Provided entries:
════
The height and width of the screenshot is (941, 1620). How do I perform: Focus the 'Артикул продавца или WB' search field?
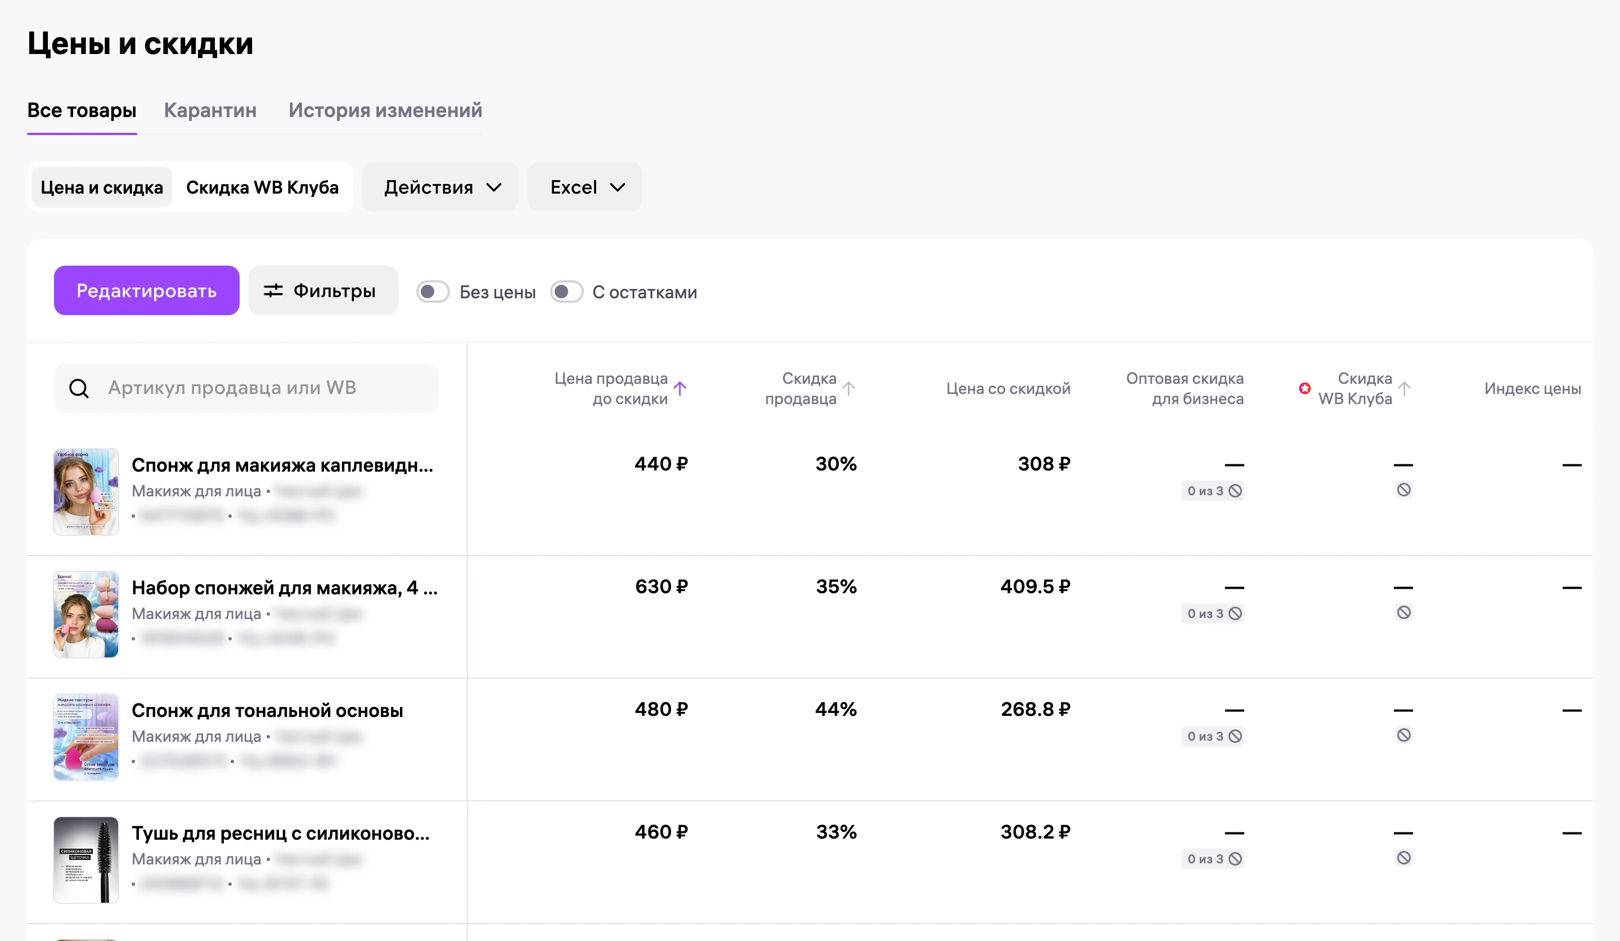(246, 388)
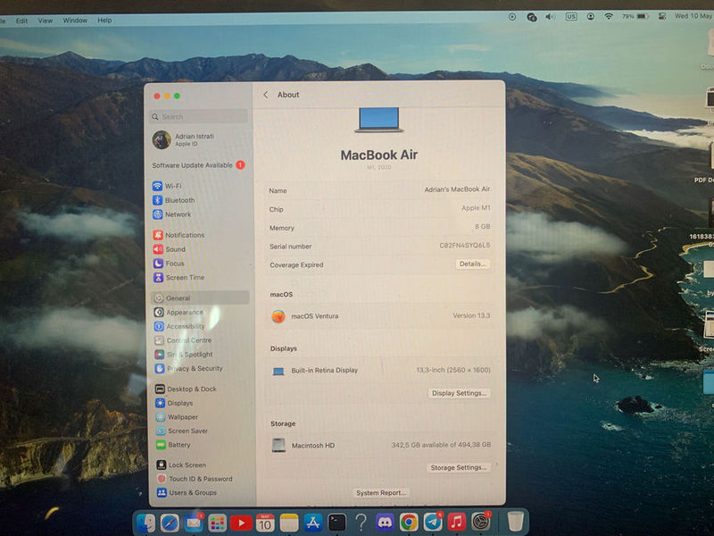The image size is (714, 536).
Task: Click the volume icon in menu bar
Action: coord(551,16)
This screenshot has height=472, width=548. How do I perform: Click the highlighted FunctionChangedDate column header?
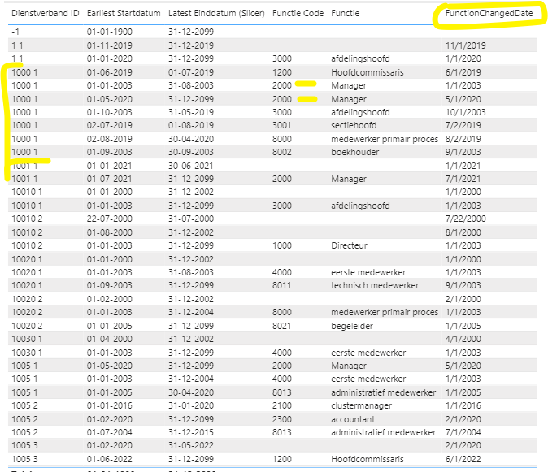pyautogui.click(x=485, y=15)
════
What you should do:
All of the entries above are to be written out exactly, with no pictures.

Task answer:
The height and width of the screenshot is (941, 1620). How do I perform: Focus the 'Артикул продавца или WB' search field?
(246, 388)
The image size is (714, 536).
Task: Click the volume icon in menu bar
Action: coord(551,16)
This screenshot has height=472, width=548. How do I perform: Click the highlighted FunctionChangedDate column header?
pyautogui.click(x=485, y=15)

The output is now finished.